The immediate catalyst for departure, however, is usually the success stories of a fellow villager. The rural economy may be a dead end, but some of these migrants ply their savings into massive new compounds back in the laojia. In rural Henan, Pai meets the coal dealer Da Cai, one of five brothers, all but the youngest of whom left their native village. After years spent mining coal and driving a cab in a coastal city, he has squeezed his way into the middle class by going into business for himself. In the megacity of Guangzhou, a female factory worker named Ying puts her career above her marriage, takes wage cuts without complaint, steers clear of “those with attitudes” (i.e. strikers), and is eventually promoted to a quasi–white collar position in the product control department, earning up to 1800 RMB ($285) per month.
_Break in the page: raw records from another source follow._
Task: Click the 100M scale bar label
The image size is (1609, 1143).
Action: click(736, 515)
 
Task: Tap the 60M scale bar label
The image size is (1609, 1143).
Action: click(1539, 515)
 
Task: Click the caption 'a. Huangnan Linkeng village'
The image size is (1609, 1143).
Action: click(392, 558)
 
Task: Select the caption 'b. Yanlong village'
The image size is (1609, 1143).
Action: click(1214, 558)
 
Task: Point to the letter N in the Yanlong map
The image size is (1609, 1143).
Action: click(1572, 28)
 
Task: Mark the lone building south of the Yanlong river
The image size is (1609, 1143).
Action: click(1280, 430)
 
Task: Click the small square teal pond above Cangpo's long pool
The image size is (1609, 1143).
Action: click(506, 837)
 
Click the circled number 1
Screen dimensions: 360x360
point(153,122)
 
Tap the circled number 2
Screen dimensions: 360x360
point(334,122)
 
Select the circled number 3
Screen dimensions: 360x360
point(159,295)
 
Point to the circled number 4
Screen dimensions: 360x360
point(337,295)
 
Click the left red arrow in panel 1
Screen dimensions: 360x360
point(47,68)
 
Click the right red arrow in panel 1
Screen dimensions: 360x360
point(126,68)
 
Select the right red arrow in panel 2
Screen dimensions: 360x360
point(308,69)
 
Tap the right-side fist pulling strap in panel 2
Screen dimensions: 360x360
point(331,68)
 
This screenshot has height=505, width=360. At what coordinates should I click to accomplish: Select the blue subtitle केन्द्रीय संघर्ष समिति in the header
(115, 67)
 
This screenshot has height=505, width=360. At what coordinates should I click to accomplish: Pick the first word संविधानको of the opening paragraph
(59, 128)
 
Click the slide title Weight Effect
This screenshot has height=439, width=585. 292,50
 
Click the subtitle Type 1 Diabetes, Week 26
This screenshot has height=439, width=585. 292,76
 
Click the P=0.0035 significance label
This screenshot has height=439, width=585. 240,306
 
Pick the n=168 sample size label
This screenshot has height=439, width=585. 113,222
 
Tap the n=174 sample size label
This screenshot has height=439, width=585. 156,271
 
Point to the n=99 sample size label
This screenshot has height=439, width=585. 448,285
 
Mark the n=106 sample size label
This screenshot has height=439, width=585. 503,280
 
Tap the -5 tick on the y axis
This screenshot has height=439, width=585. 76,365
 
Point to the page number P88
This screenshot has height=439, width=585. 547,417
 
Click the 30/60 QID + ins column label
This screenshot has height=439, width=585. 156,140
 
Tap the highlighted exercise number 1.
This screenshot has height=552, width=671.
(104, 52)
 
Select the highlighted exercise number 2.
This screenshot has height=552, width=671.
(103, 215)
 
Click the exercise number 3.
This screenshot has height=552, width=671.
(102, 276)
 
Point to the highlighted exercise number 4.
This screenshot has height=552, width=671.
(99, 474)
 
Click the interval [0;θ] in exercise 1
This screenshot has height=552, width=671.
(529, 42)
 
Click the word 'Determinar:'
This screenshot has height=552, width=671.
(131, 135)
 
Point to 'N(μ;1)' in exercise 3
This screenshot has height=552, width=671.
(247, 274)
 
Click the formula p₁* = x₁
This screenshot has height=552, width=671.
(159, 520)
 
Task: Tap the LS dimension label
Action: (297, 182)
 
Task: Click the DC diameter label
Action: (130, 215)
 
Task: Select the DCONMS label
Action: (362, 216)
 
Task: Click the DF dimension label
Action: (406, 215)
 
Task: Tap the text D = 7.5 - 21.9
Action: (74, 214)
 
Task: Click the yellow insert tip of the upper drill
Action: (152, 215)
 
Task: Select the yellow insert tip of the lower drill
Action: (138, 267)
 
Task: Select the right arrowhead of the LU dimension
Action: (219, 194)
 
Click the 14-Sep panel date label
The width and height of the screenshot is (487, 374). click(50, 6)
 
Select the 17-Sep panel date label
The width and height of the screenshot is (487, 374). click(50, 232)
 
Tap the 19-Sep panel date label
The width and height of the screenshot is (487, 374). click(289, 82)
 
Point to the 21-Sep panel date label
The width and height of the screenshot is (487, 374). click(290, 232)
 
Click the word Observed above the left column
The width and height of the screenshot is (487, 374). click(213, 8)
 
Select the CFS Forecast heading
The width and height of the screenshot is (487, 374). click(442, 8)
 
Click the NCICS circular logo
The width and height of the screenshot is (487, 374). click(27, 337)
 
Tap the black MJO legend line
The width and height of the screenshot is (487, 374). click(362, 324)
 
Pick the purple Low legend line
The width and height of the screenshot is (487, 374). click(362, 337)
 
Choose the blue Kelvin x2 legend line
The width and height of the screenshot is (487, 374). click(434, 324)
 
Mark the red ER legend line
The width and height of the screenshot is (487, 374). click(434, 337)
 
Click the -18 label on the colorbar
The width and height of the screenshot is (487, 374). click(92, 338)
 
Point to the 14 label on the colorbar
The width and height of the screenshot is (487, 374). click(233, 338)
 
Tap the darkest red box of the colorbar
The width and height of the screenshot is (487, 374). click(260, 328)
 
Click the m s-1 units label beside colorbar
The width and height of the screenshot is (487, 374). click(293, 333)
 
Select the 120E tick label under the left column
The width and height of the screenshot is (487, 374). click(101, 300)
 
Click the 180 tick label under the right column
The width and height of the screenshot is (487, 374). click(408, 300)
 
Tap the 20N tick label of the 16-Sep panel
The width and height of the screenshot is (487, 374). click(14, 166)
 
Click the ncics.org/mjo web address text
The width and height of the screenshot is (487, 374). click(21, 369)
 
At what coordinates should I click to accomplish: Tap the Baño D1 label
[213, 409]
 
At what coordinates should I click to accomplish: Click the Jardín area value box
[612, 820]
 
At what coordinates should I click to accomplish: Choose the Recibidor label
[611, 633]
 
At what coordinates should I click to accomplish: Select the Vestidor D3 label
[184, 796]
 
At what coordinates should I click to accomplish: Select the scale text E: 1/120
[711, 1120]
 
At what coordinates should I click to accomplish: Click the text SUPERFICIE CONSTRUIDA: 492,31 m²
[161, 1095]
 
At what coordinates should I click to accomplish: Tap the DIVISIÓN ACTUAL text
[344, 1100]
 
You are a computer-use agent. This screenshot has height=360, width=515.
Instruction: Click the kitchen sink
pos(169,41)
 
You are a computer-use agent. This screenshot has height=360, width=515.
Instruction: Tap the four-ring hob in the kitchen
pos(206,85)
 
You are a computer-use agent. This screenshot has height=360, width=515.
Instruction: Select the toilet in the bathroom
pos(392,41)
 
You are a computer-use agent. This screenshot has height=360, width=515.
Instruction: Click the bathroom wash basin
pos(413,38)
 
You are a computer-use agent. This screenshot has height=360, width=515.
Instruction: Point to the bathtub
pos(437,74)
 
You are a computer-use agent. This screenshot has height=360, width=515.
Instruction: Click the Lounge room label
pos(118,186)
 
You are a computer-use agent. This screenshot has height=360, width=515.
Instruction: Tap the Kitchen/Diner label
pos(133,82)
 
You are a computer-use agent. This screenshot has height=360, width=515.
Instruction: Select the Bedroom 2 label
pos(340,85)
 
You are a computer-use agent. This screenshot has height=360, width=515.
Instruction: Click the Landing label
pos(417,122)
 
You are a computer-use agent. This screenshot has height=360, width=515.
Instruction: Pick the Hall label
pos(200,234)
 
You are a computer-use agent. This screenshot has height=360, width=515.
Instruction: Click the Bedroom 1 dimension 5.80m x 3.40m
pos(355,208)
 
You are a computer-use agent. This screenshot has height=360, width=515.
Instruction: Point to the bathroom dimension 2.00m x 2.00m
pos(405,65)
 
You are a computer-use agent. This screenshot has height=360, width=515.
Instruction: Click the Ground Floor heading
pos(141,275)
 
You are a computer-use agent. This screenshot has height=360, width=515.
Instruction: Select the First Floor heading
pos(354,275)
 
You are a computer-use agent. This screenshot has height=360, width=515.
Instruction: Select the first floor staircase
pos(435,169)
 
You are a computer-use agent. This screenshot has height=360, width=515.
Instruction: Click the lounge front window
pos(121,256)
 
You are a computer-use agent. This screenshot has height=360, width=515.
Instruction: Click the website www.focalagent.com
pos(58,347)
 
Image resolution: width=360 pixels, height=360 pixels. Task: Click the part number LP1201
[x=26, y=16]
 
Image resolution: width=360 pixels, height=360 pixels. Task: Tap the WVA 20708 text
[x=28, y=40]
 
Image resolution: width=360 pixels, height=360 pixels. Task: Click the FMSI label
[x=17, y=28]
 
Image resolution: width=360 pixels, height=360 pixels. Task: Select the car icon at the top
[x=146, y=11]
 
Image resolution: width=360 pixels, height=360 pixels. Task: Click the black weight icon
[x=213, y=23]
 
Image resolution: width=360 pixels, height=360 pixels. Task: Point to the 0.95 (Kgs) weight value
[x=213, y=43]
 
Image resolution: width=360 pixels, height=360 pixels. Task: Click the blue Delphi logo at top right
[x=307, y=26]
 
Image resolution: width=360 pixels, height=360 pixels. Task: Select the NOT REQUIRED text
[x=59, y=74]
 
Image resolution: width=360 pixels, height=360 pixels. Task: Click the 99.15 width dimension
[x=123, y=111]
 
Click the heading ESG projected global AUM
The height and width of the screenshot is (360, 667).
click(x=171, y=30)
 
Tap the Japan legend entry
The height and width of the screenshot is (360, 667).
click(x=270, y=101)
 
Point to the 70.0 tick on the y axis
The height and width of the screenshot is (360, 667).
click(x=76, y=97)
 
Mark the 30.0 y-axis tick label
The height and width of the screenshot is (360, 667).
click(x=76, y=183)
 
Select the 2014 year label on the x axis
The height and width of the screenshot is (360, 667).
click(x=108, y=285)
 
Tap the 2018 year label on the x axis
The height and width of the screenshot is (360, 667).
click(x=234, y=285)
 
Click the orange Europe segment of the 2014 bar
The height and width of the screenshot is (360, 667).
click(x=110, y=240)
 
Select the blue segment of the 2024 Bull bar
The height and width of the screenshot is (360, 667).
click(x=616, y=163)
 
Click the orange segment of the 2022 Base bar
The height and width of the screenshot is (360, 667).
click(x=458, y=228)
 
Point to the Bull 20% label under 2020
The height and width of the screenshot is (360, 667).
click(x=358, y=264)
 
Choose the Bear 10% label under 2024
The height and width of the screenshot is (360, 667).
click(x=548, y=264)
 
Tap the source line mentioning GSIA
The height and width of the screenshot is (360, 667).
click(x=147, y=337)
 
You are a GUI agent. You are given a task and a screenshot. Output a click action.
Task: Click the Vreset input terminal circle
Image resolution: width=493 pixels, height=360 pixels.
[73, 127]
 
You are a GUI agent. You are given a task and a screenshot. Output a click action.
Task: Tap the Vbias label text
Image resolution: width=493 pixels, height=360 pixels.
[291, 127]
Call it the Chinese Dream. As long as the economic engine keeps chugging, people like Da Cai and Ying—or at least their children—feel they have a reasonable shot at joining the urban middle class, or potentially even vaulting into the managerial, bureaucratic, or entrepreneurial classes where power and wealth are increasingly concentrated.
Yet for every Ying and every Da Cai, there are many migrants who never make it, who move from one precarious job to the next or eventually move back to the village in frustration, minus the compound. For the time being, “inner-city poverty” still sounds like a contradiction in terms to the Chinese ear. The effects of a serious economic slowdown remain unknowable. The number of mass incidents increases each year. Pai is silent on what will become of rural China, where 650 million people still live, agribusiness remains rare, and poverty alleviation efforts are ongoing, recently strengthened under the banner of the “New Socialist Countryside.” “Harmonious development” has been the favorite slogan of China’s outgoing rulers, who just handed over power at the 18th Party Congress. No one knows what the next slogan—if there is one—will be.